O Dia dos Namorados nada mais é que uma data criada a partir do original Valentine´s Day americano (que acontece em 14 de fevereiro, dia de São Valentim, o padroeiro dos enamorados). Aqui acontece em junho por questões meramente comerciais: é um mês sem grandes atrativos para o comércio, ao contrário de março (que tem todo o movimento de volta às aulas), abril (com a Páscoa), maio (com o Dia das Mães) e julho (com as férias de inverno). Enfim, faltava alguma coisa para que os trabalhadores pudessem torrar o salário do início do mês nas lojas – e percebam aqui a “coincidência”: geralmente, o “Dia de Alguém” cai na segunda quinzena, ou seja, logo depois do pagamento e muito antes do “aperto” de fim de mês. Talvez a proximidade com o dia de Santo Antônio, nosso santo casamenteiro, tenha inspirado algum precursor da publicidade e do marketing no Brasil a colocar mais uma data consumista no calendário – sim, vamos dar a definição verdadeira a tais eventos, ou alguém aí tem coragem de dar apenas um abraço em sua mãe no dia dela?

TV não vai fazer falta?

Contudo, a publicidade é uma área da comunicação sempre bastante admirada, não pelo fato de fazer o dinheiro circular por meio de artimanhas inteligentes, mas principalmente pela inventividade envolvida na criação de uma campanha. Publicitários são inerentemente criativos, inspirados e inspiradores, caso contrário se tornam outra coisa. Ou, quando a criatividade é exacerbada e ultrapassa os limites do “ter que vender algo a alguém”, publicitários se tornam algo ainda melhor, como excelentes escritores (basta ver o caso de jovens como Carol Bensimon e Daniel Galera, ambos formados em Publicidade e Propaganda e que hoje são dois dos maiores nomes da literatura brasileira contemporânea).

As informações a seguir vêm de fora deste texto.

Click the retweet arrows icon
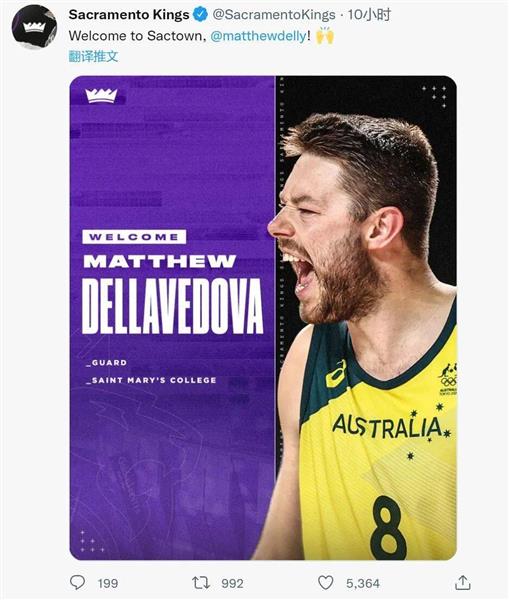Viewport: 509px width, 600px height. [201, 583]
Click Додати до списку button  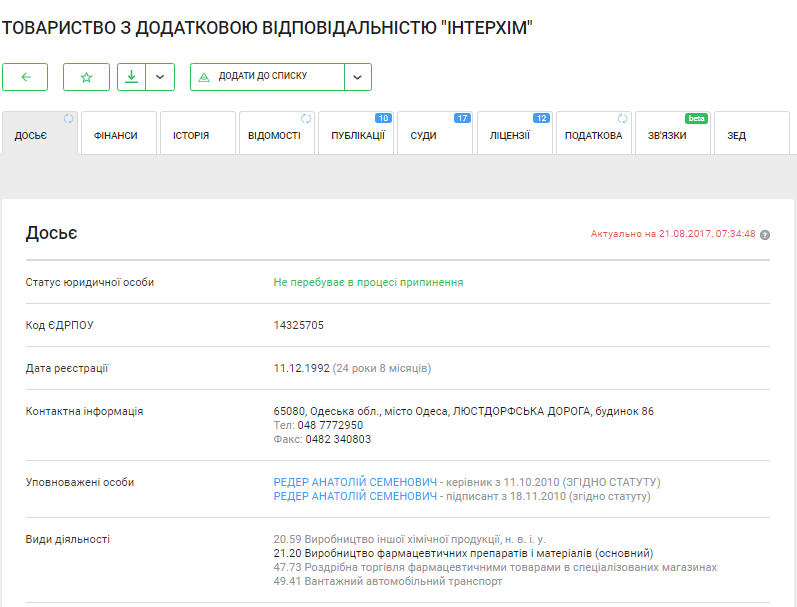point(267,77)
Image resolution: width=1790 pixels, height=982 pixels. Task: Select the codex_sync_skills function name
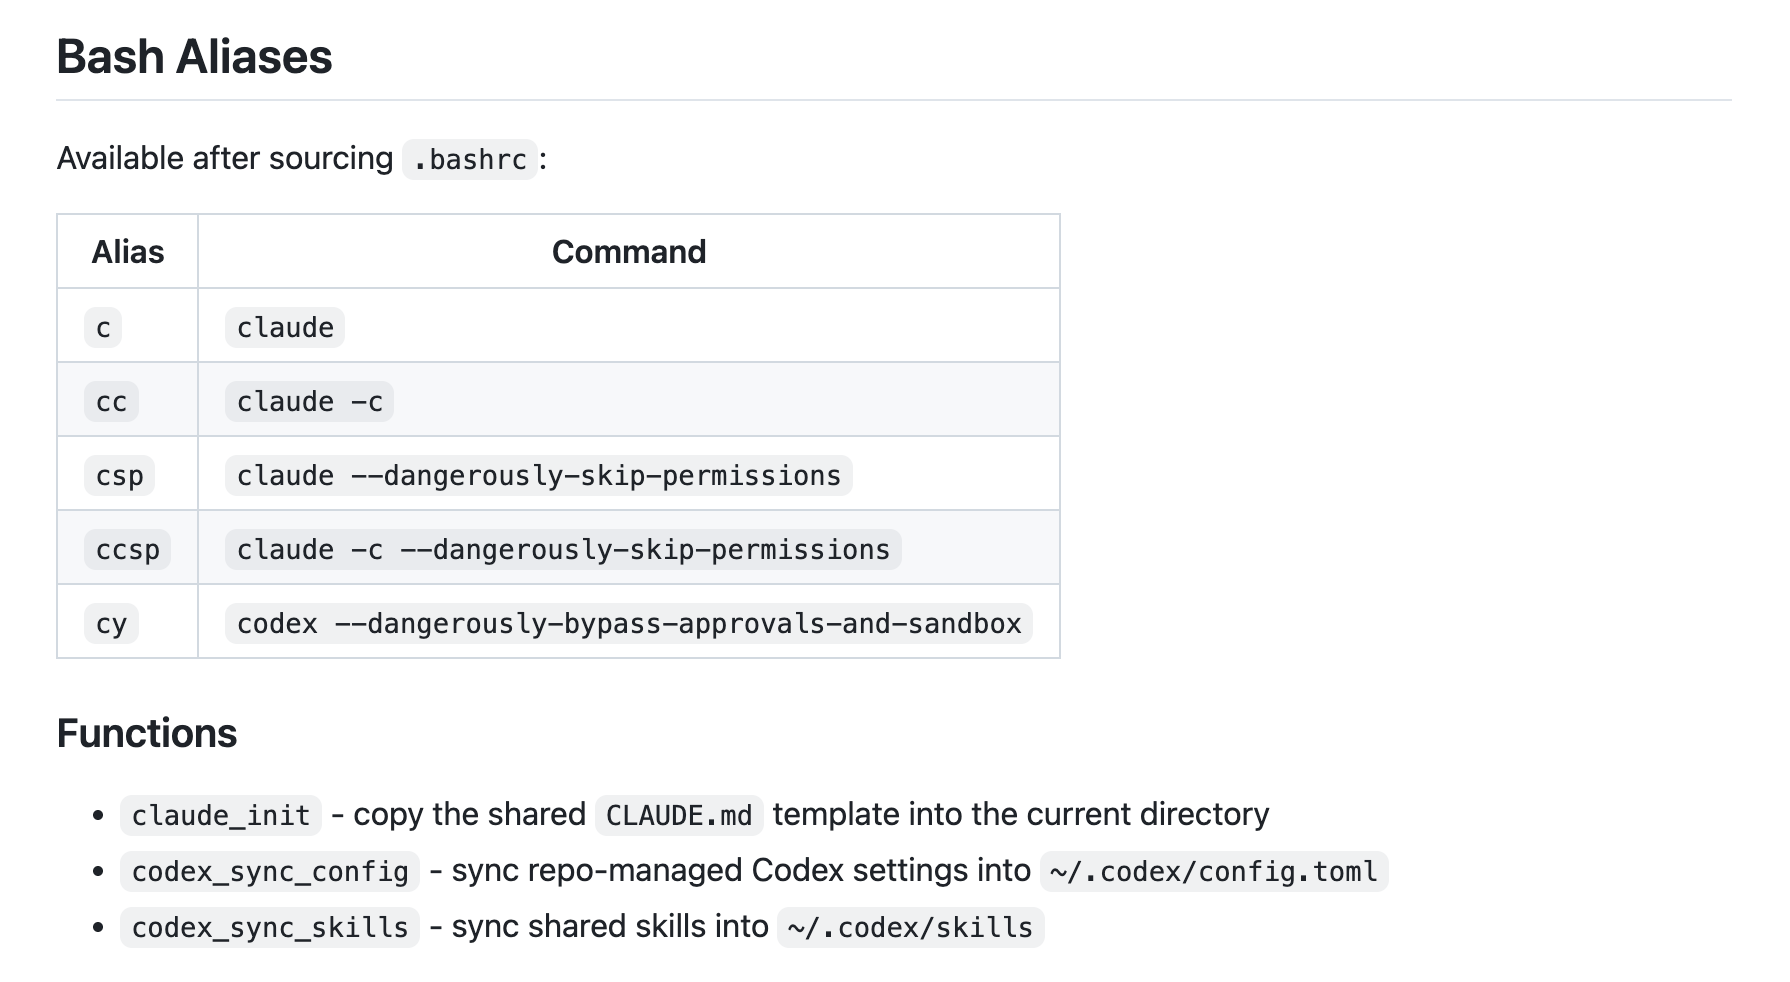point(270,927)
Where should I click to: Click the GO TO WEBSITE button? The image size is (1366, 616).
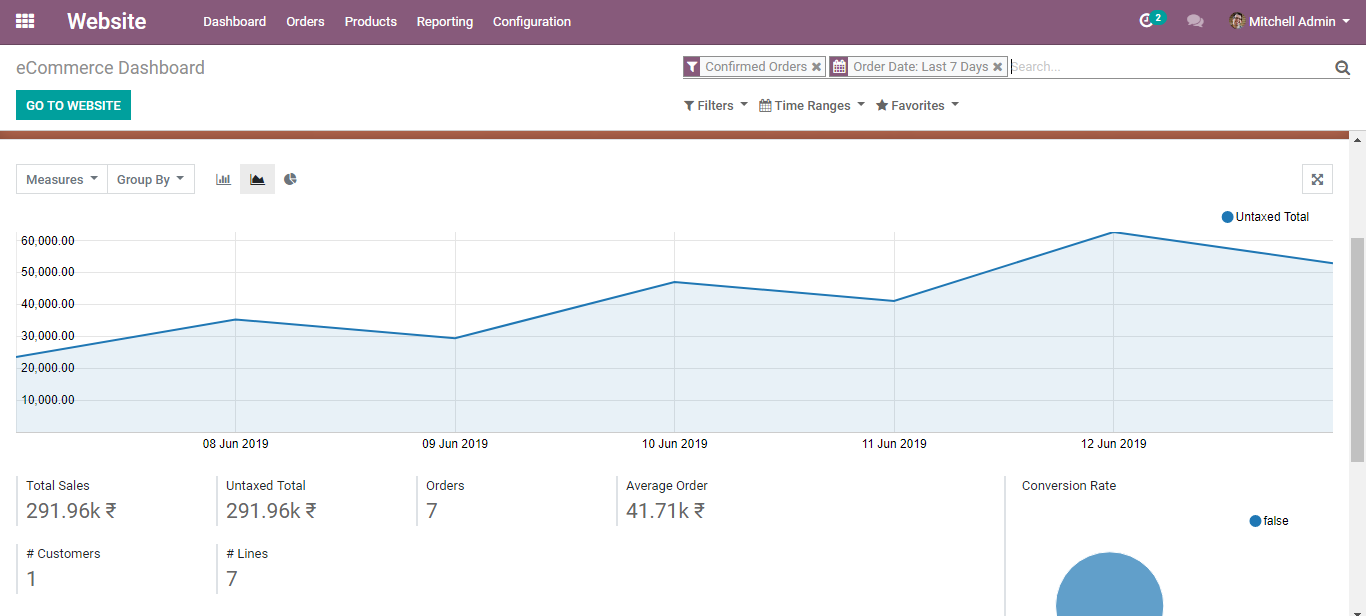click(73, 105)
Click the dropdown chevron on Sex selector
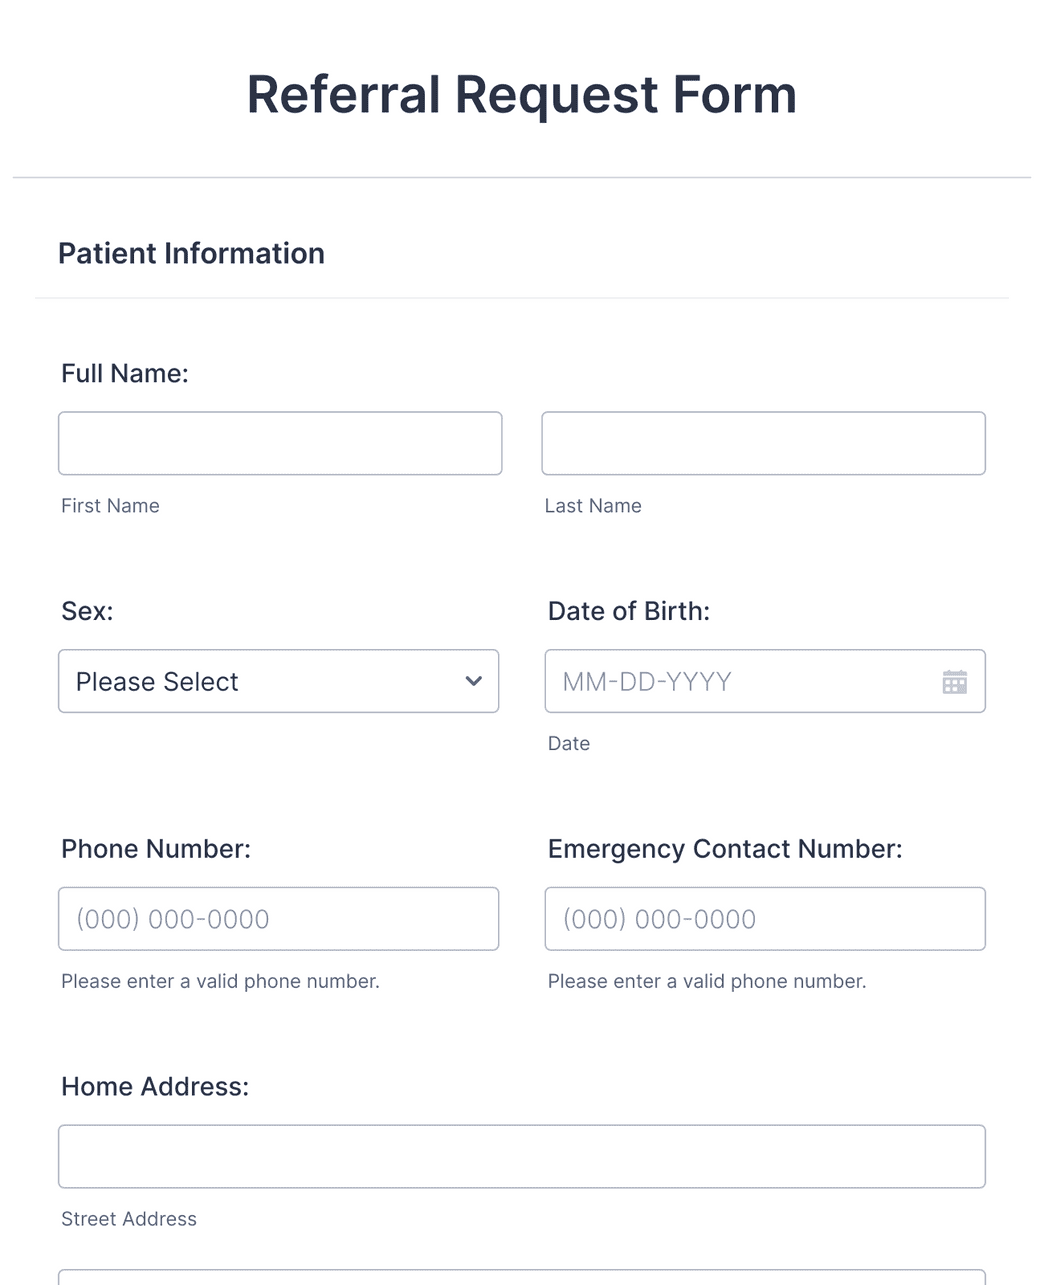 [x=472, y=681]
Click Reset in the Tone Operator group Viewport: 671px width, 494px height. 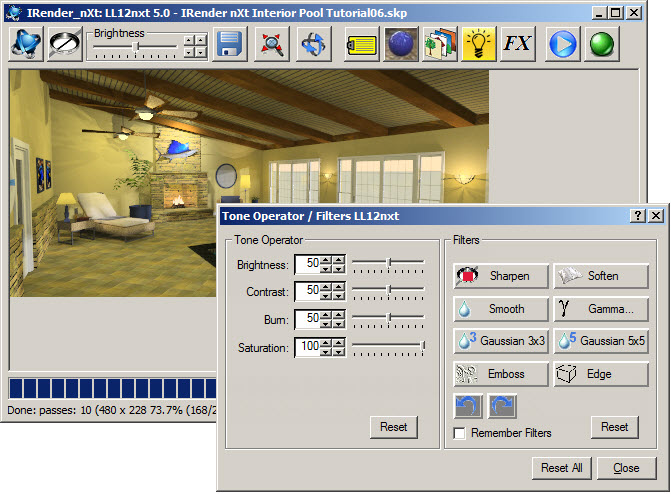point(393,427)
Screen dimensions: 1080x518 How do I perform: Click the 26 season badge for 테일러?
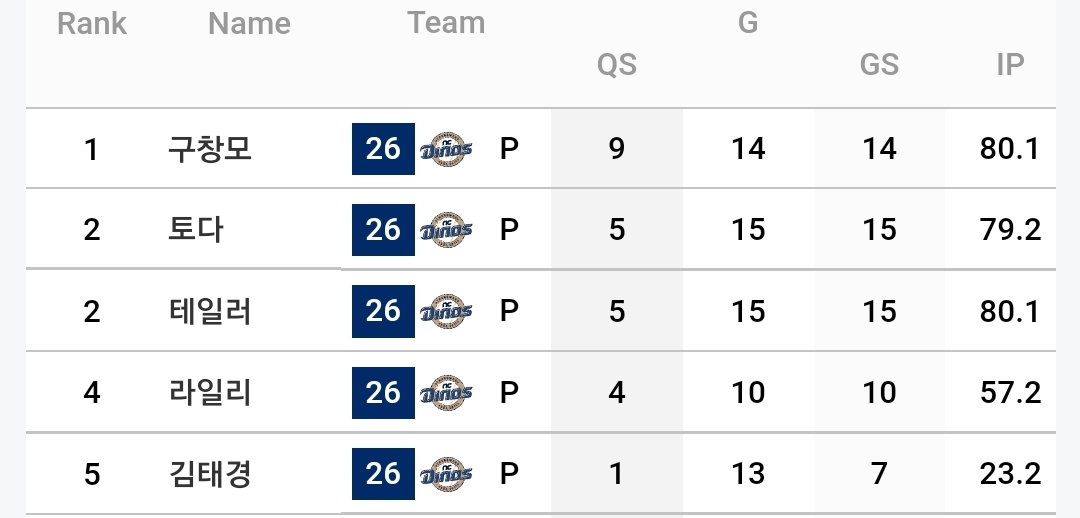pyautogui.click(x=383, y=311)
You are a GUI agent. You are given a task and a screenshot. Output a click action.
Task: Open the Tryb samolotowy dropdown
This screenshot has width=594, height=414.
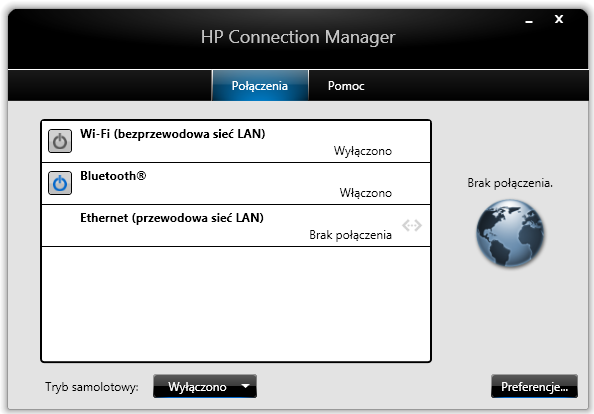click(205, 386)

Talvez o mais interessante no mundo da publicidade seja o fato de que as melhores campanhas surgem quase sempre de conceitos muito simples aliados à memória afetiva das pessoas. Foi o que aconteceu com o clipe da canção Eduardo e Mônica, singelaatualização da história de amor cantada por Renato Russo, muito bem conhecida por uma geração inteira, que colocou os dois personagens principais no mundo de hoje, conectado por celular. Tanto por meio do Facebook quanto do Twitter – que redirecionavam os usuários para o YouTube –, a campanha publicitária da Vivo teve uma audiência digna de capítulo final da novela das 8. Enfim, parece que, para alguns setores da economia, a televisão logo, logo não vai fazer falta alguma porque estamos conectados de outras formas.